Why I’m in Texas for a Month: The Creator Cabins Residency
From now until mid-October, I’ve relocated from Toronto to the Texas Hill Country for the Creator Residency.
Creator Cabin residents work on a creative project of their choice for a month — here’s mine — with lodging and food expenses sponsored by a group of people called CabinDAO (more on that later).
The application process itself is straightforward:
Submit a Twitter thread or a Google form on the project the applicant plans to do over the month.
CabinDAO members vote on their favourites.
The top 4 applications win.
The process happened quickly for me.
While on vacation in August, off grid about 800 km south of the Arctic Circle, I received an email about the residency opportunity.
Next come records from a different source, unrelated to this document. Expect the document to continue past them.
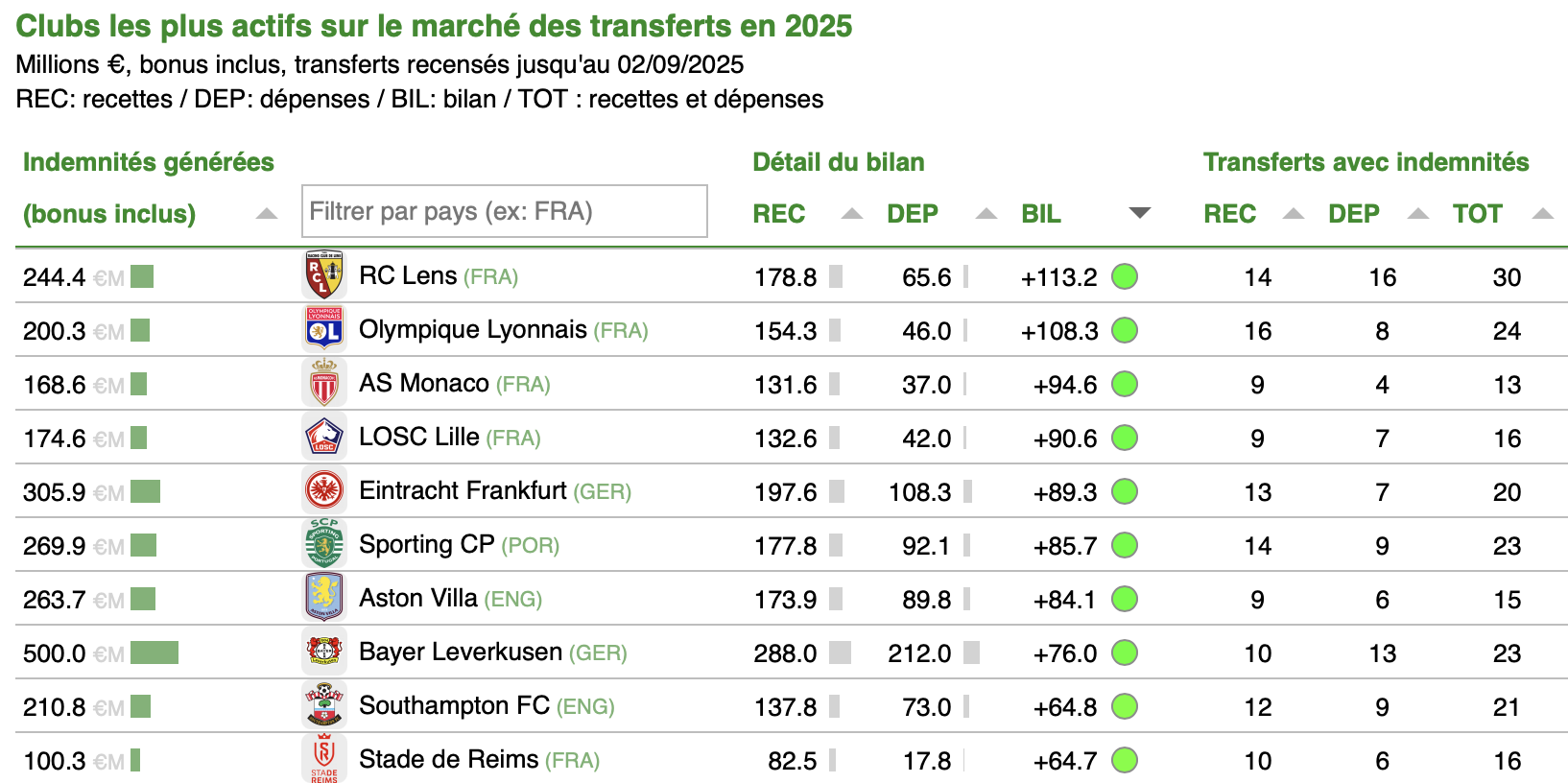Sort by the BIL column arrow
The width and height of the screenshot is (1568, 783).
pos(1139,213)
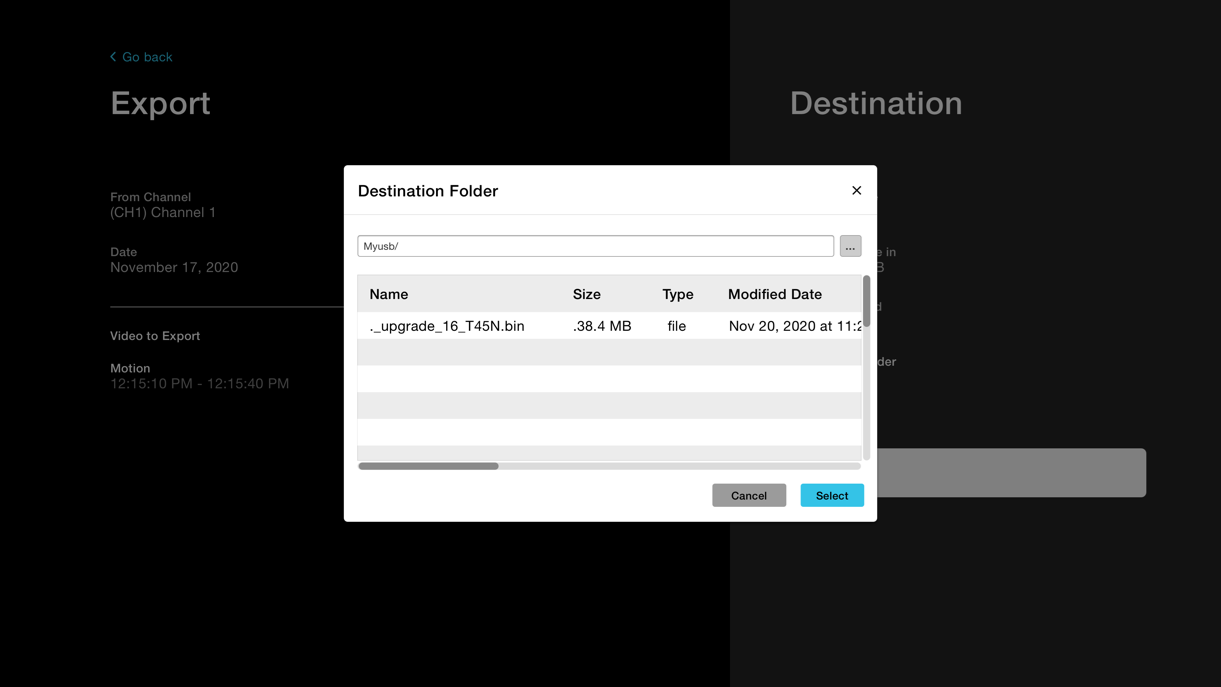Click the browse "..." icon button
This screenshot has height=687, width=1221.
coord(849,245)
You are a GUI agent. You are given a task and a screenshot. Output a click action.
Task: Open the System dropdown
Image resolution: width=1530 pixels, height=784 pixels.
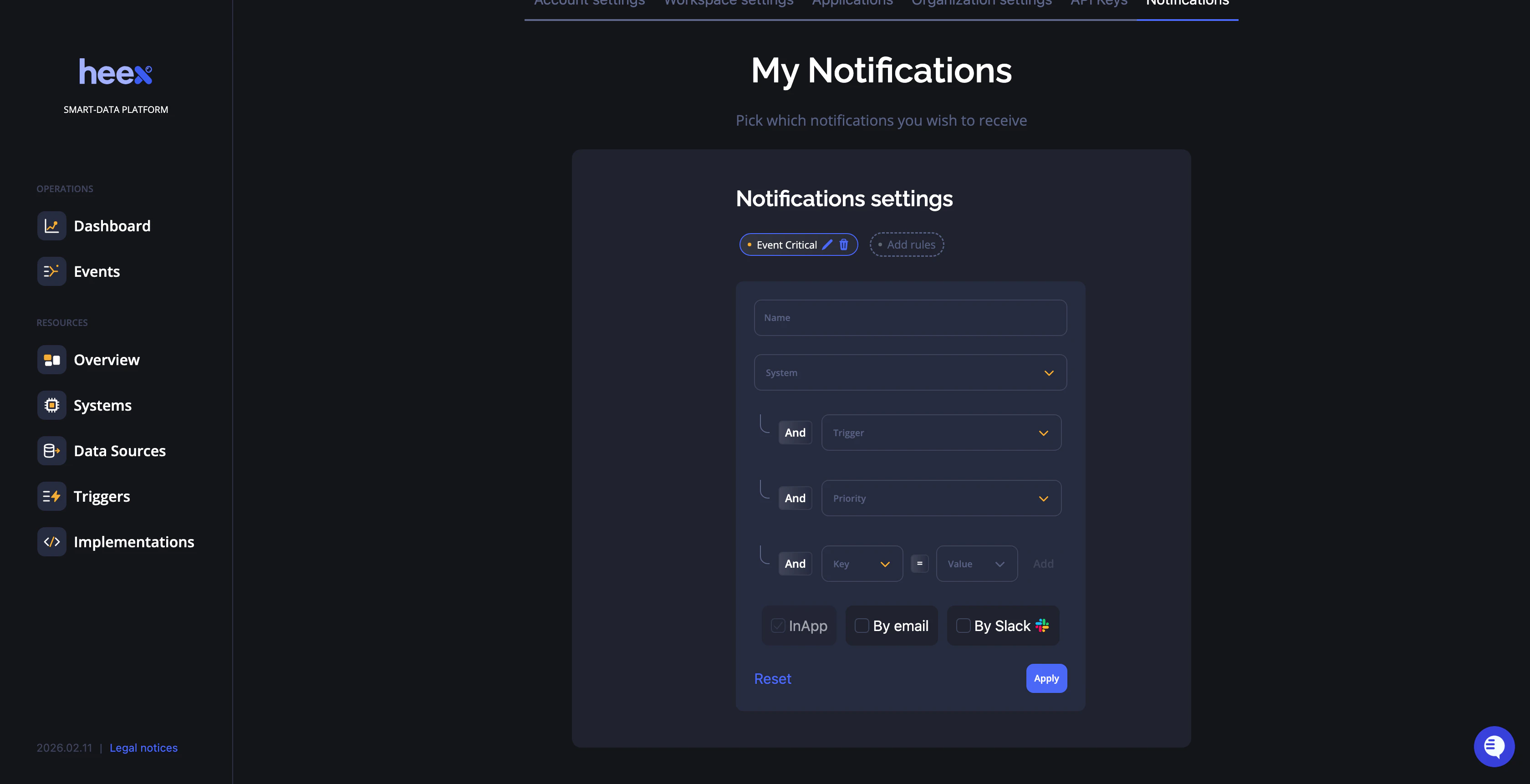pos(910,372)
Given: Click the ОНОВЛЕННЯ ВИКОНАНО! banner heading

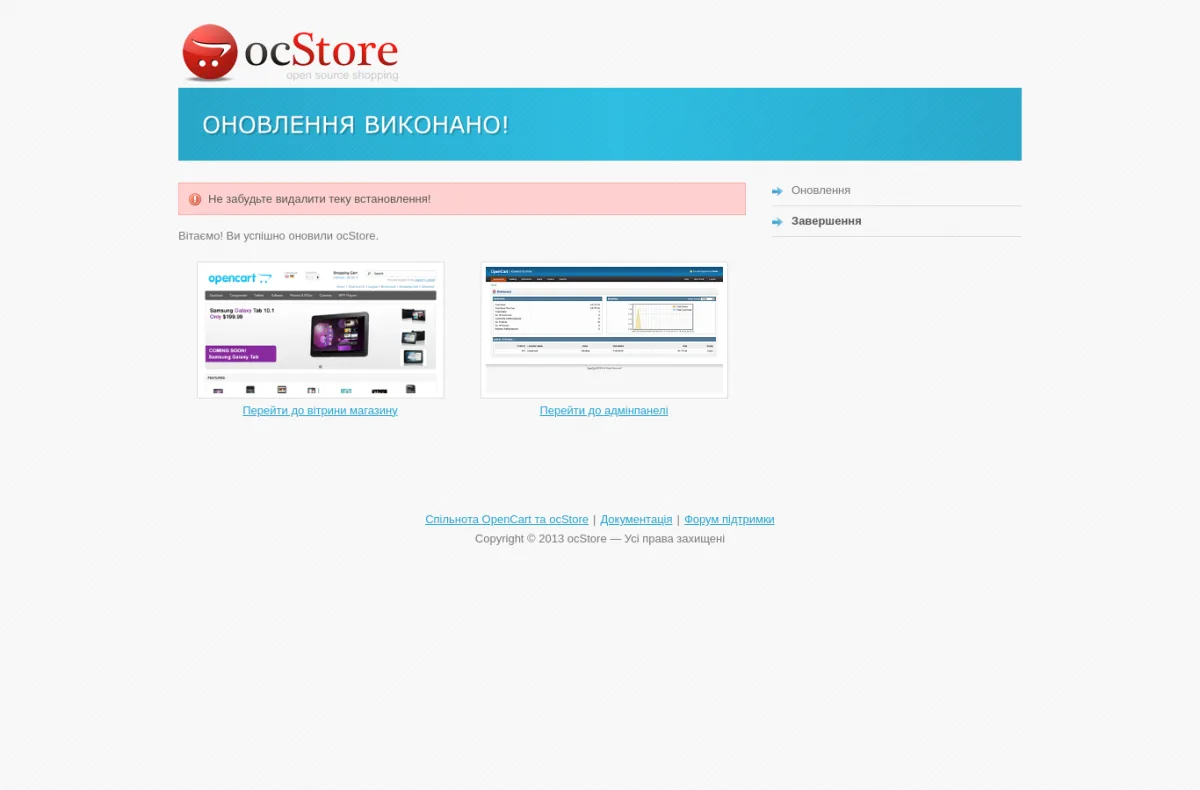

Praying the wifi wouldn’t disconnect, I banged out my application in a few hours and submitted it as a public Notion page.
Back home in Toronto a week later, this DM hit my inbox:
The 2 weeks that followed was a mad scramble to get a COVID test in my nostrils and the dust off my passport, and for my brain to understand that I’ll be meeting virtual friends IRL for the first time in Creator Cabins.
Creator Cabins is a set of 4 conjoined suites built from recycled shipping containers. It’s located in a 28-acre plot of land in the Texas Hill Country, about 45 minutes outside of Austin. The property is owned by Jon Hillis, a founding member of CabinDAO – the organization that finances and supports the Creator Cabins Residency and its residents.
CabinDAO is a decentralized autonomous organization (DAO). Kinda like a corporation where the members are all volunteers, working towards a shared purpose. In CabinDAO’s case, the purpose is a vision of the future where meat- and cyberspace communities coexist.
At the 10,000-ft. level, the Creator Residency is a wild, optimistic experiment on the power of human creativity and ingenuity. It’s a bet that while creative communities will always thrive in physical locations distributed worldwide, web3 technology will allow them to collaborate on shared projects.